## STATED EXERCISE
Reproduce the geometric deep learning introduction below word for word, from its title line through its final sentence.

## PROVIDED PASSAGE

--

A Brief Introduction to Geometric Deep Learning | by Jason McEwen | Jul, 2022

By Jessie Hobb On Jul 26, 2022

AI for complex data

Deep learning is hard. While universal approximation theorems show that sufficiently complex neural networks can in principle approximate “anything”, there is no guarantee that we can find good models.

Great progress in deep learning has nevertheless been made by judicious choice of model architectures. These model architectures encode inductive biases to give the model a helping hand. One of the most powerful inductive biases is to leverage notions of geometry, giving rise to the field of geometric deep learning.

The term geometric deep learning was first coined by Michael Bronstein, a pioneer of the field (see his posts for interesting insights on a lot of the latest deep learning research, as well as extensive overviews of the field). In this post, rather then getting deep into the technical weeds, we present a very brief introduction to geometric deep learning. We largely follow the excellent recent book by Bronstein and colleagues [1] but provide our own unique take, and focus on high level concepts rather than technical details.

Fundamentally, geometric deep learning invovles encoding a geometric understanding of data as an inductive bias in deep learning models to give them a helping hand.

Our geometric understanding of the world is typically encoded through three types of geometric priors:

Symmetry and invariance
Stability
Multiscale representations

One of the most common geometric priors is to encode symmetries and invariances to different types of transformations. In physics, symmetries are typically expressed by the invariance of physical systems under transformations. If we know the real world exhibits certain symmetries, then it makes sense to encode those symmetries directly into our deep learning model. That way we are able to give the model a helping hard so that is does not have to learn the symmetry but in some sense already knows it. Harnessing symmetry in deep learning is elaborated further in our previous article on What Einstein Can Teach Us About Machine Learning.

--

## DATA BLOCK

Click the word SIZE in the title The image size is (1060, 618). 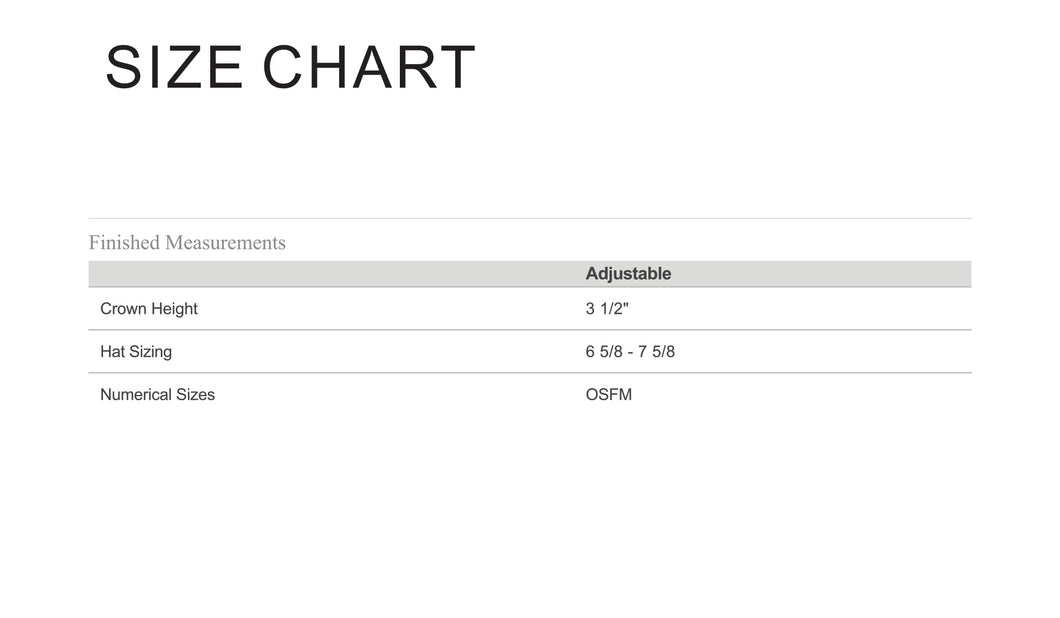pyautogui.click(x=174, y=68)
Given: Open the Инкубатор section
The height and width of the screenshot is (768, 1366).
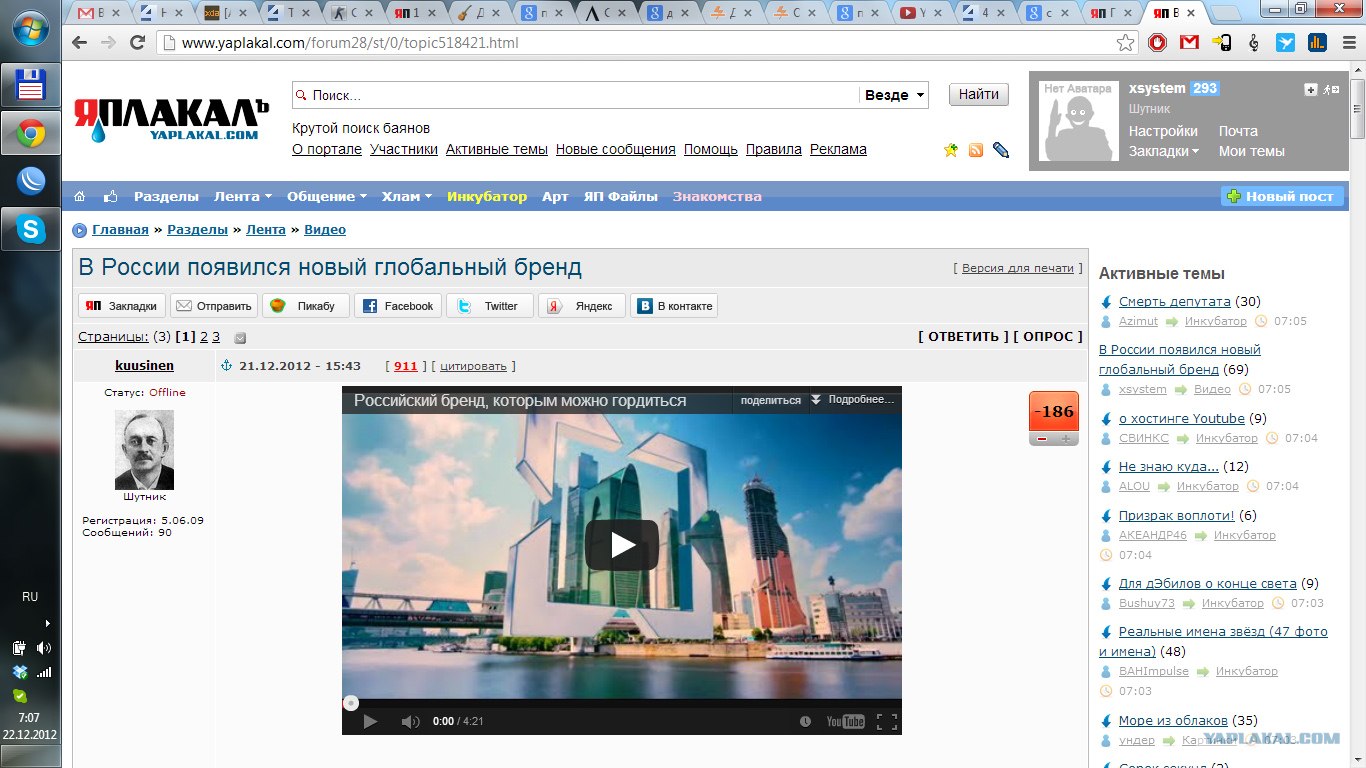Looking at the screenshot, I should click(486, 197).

--

## SOLUTION FOR THIS PROBLEM
A Brief Introduction to Geometric Deep Learning | by Jason McEwen | Jul, 2022

By Jessie Hobb On Jul 26, 2022

AI for complex data

Deep learning is hard. While universal approximation theorems show that sufficiently complex neural networks can in principle approximate “anything”, there is no guarantee that we can find good models.

Great progress in deep learning has nevertheless been made by judicious choice of model architectures. These model architectures encode inductive biases to give the model a helping hand. One of the most powerful inductive biases is to leverage notions of geometry, giving rise to the field of geometric deep learning.

The term geometric deep learning was first coined by Michael Bronstein, a pioneer of the field (see his posts for interesting insights on a lot of the latest deep learning research, as well as extensive overviews of the field). In this post, rather then getting deep into the technical weeds, we present a very brief introduction to geometric deep learning. We largely follow the excellent recent book by Bronstein and colleagues [1] but provide our own unique take, and focus on high level concepts rather than technical details.

Fundamentally, geometric deep learning invovles encoding a geometric understanding of data as an inductive bias in deep learning models to give them a helping hand.

Our geometric understanding of the world is typically encoded through three types of geometric priors:

Symmetry and invariance
Stability
Multiscale representations

One of the most common geometric priors is to encode symmetries and invariances to different types of transformations. In physics, symmetries are typically expressed by the invariance of physical systems under transformations. If we know the real world exhibits certain symmetries, then it makes sense to encode those symmetries directly into our deep learning model. That way we are able to give the model a helping hard so that is does not have to learn the symmetry but in some sense already knows it. Harnessing symmetry in deep learning is elaborated further in our previous article on What Einstein Can Teach Us About Machine Learning.